Try Planting Lavender in Your Vegetable Patch

Lavender’s distinctive scent can work wonders for deterring aphids, so planting lavender around carrots and leeks can confuse the nasty little blighters and send them off towards someone else’s prize veggies!

Lavender can also handle some bigger garden pests and has been noted to be useful in repelling both mice and rabbits. As such, try edging your brassica bed with lavender. Not only does this look fantastic and make a remarkable contrast to the pale new heads of cabbage, but it will also help to protect them and your cauliflowers from the destructive little nibblers.

Include Lavender in Your Rose Garden

Lavender can look remarkable when planted in and around roses. Consider planting lavender around the base of older rose bushes that may be getting a little bare around the bottom to fill in the gaps.

Lavender bushes can also act as breathtaking living mulches, suppressing weeds and lightly shading the soil, keeping the rose bush roots cool and moist. Also, Lavender’s pest control benefits will also apply to roses just as much as to other plants, helping to ensure that your blooms are even more perfect than usual!

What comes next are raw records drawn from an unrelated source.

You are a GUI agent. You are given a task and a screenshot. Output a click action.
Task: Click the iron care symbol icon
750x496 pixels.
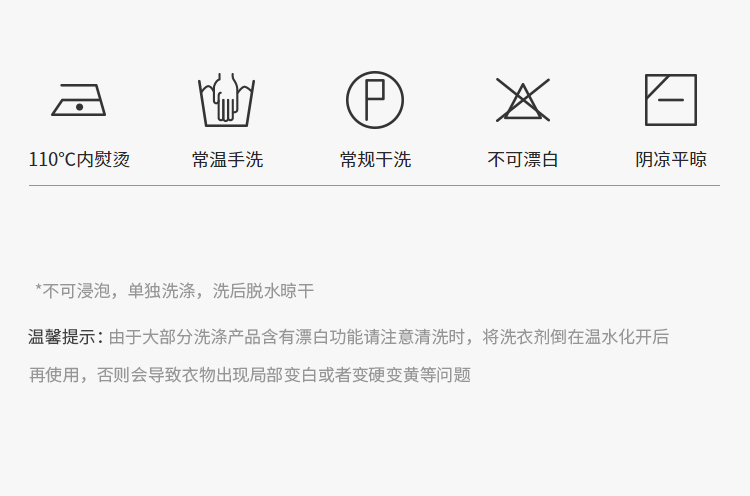click(78, 100)
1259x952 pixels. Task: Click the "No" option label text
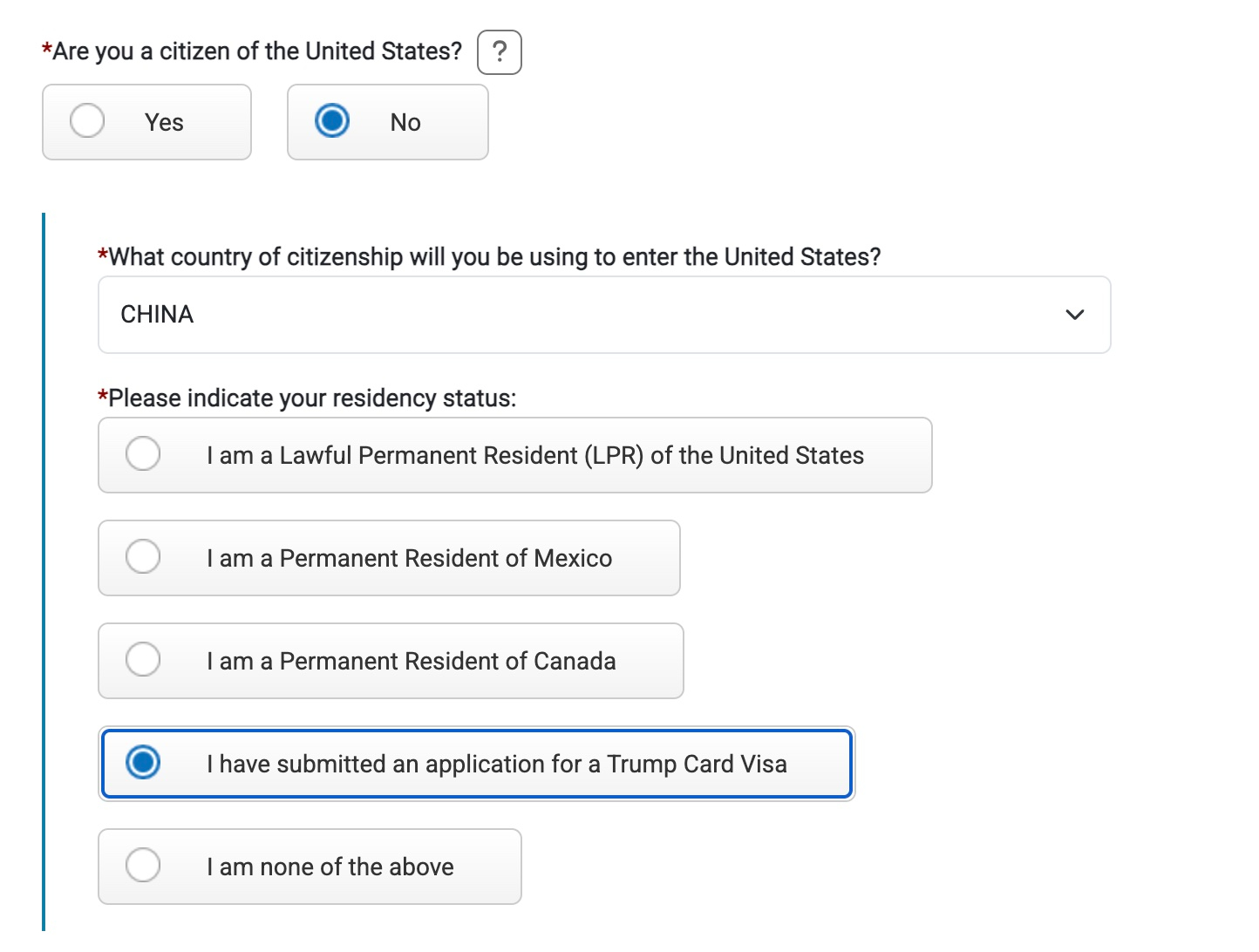click(x=405, y=123)
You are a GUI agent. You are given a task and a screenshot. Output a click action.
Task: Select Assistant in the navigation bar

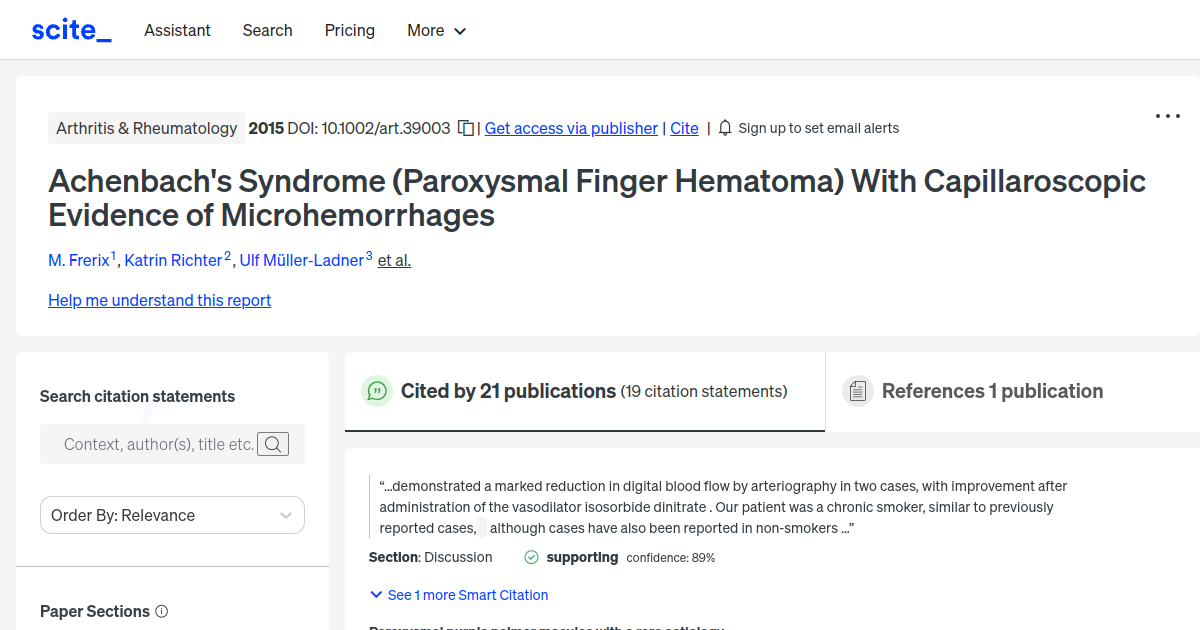coord(177,31)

Plant Lavender Around Fruit Trees

Lavender can be especially useful when planted around fruit trees. Firstly its scent is said to deter the codling moth, which can cause havoc to your crop and lavender can also work wonders with deterring whitefly away from your fruit bushes. Secondly and conversely, the scent of lavender and its gorgeous blooms attract a number of excellent pollinating insects, bees and butterflies, so can aid in ensuring that you have a great crop, to begin with.

Lavender and Anything that Needs Pollinating!

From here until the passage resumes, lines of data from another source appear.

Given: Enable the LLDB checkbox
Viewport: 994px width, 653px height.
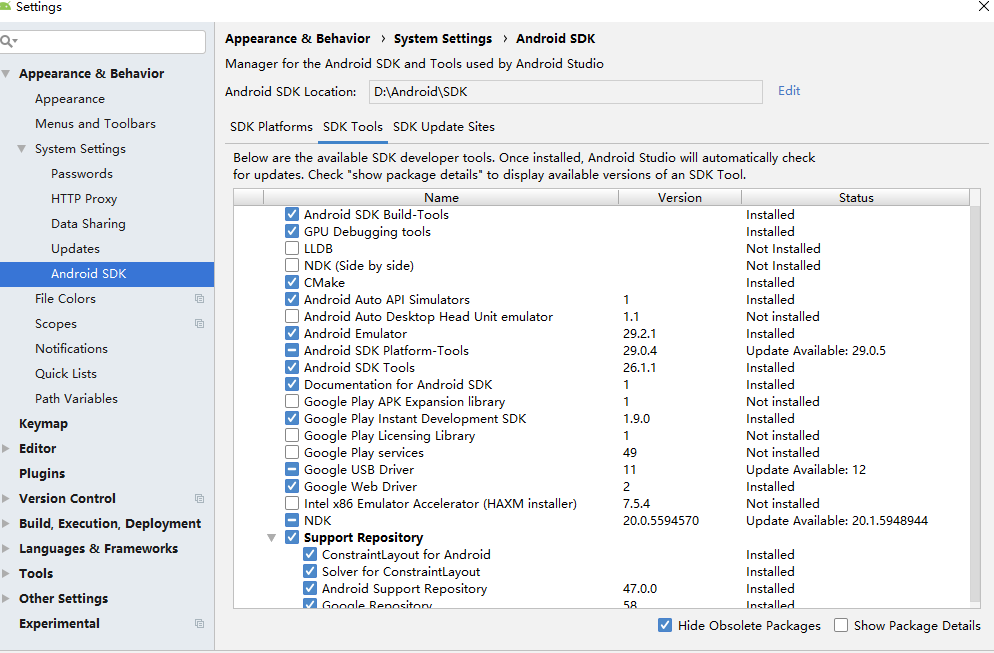Looking at the screenshot, I should pos(292,249).
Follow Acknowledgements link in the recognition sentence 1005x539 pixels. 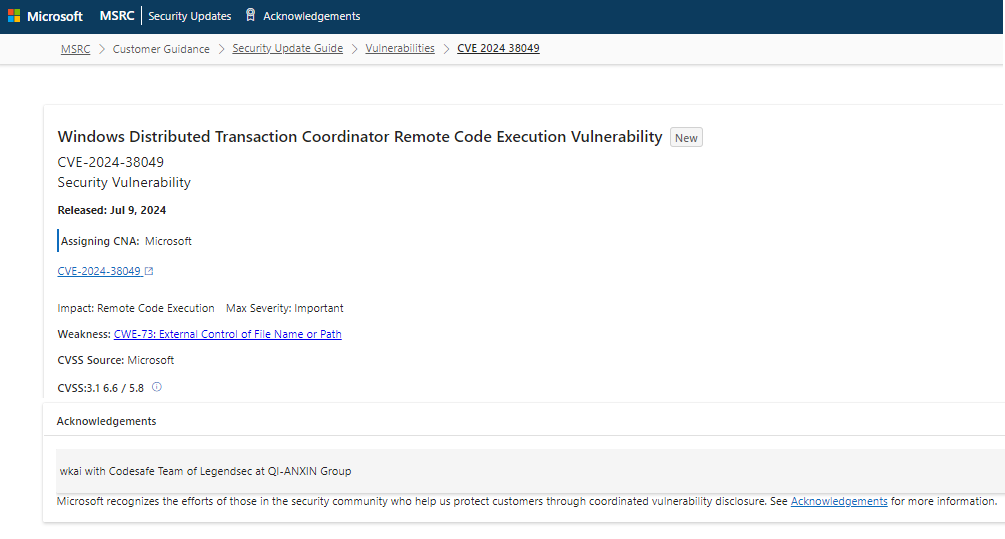click(839, 501)
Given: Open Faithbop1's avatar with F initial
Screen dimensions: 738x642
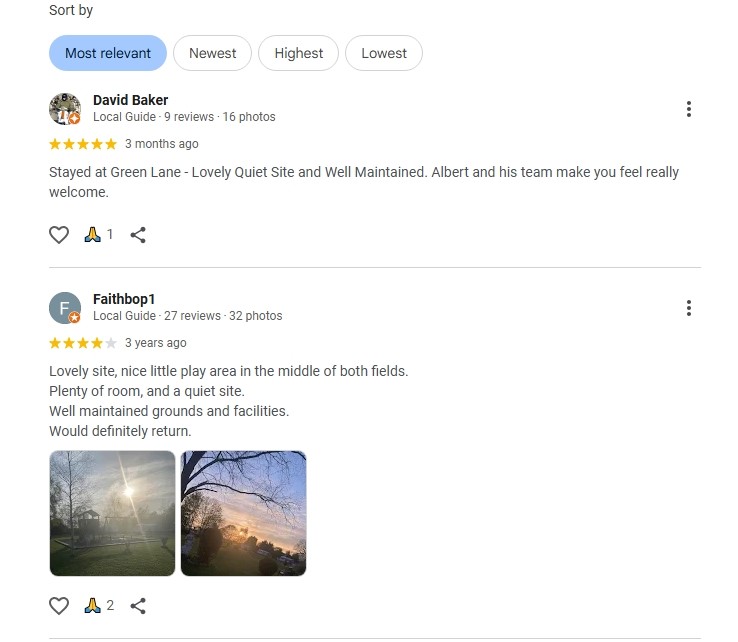Looking at the screenshot, I should 65,308.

Lavender is a wonderful addition to any garden that has a crop that needs insects such as bees and butterflies (all ace pollinators) are attracted by its wonderful scent and gorgeous foliage. Once in your garden, they will then happily flit about pollinating all of your other plants too.

Plant Lavender and Help to Save the Bees!

There is often nothing so lovely as sitting in your garden on a hazy summer’s afternoon and listening to the soft buzzing of bees as they flit from flower to flower – and the knowledge of a lovely pot of honey at the end of it doesn’t hurt either! However, bees are under threat like never before; studies have shown that bees losses in commercial hives are typically as high as 40% or 50%, with similar losses being observed in the wild bee population.

Not only are bees the providers of delicious honey, but they are also vital pollinators. One report states that one of every three bites of food eaten worldwide depends on pollinators, especially bees, for a successful harvest. So what can we do to try to help to save our declining bee population?

Where to Buy Your Lavender Plants?

Now obviously we would say this, but buying your new lavender plants from an established lavender specialist is a great idea. We have teamed up with a wonderful local nursery that specialises in sending plants by post to offer some of our expertly grown lavender plants for you to buy for your own garden. We have two types of lavender available for you to buy directly from us:

— English Lavender (Lavandula angustifolia), is one of the hardiest varieties of lavender and very well suited to the British climate, this variety typically grows to about 60 cm high and has short flower stalks with vibrant purple flower heads. It is from this variety that we extract our wonderfully velvety lavender essential oil.

— Decorative French Lavender (Lavandula stoechas), slightly less hardy than the English Lavender and without as much oil-producing capacity, this variety of lavender is a fantastic addition to any garden due to its long flowering season and decorative large petals (that look a little like ears!) that adorn the flower spikes.

So when you are next heading to the Garden Centre, think about all the benefits of Lavender, and why not pop a plant in your basket?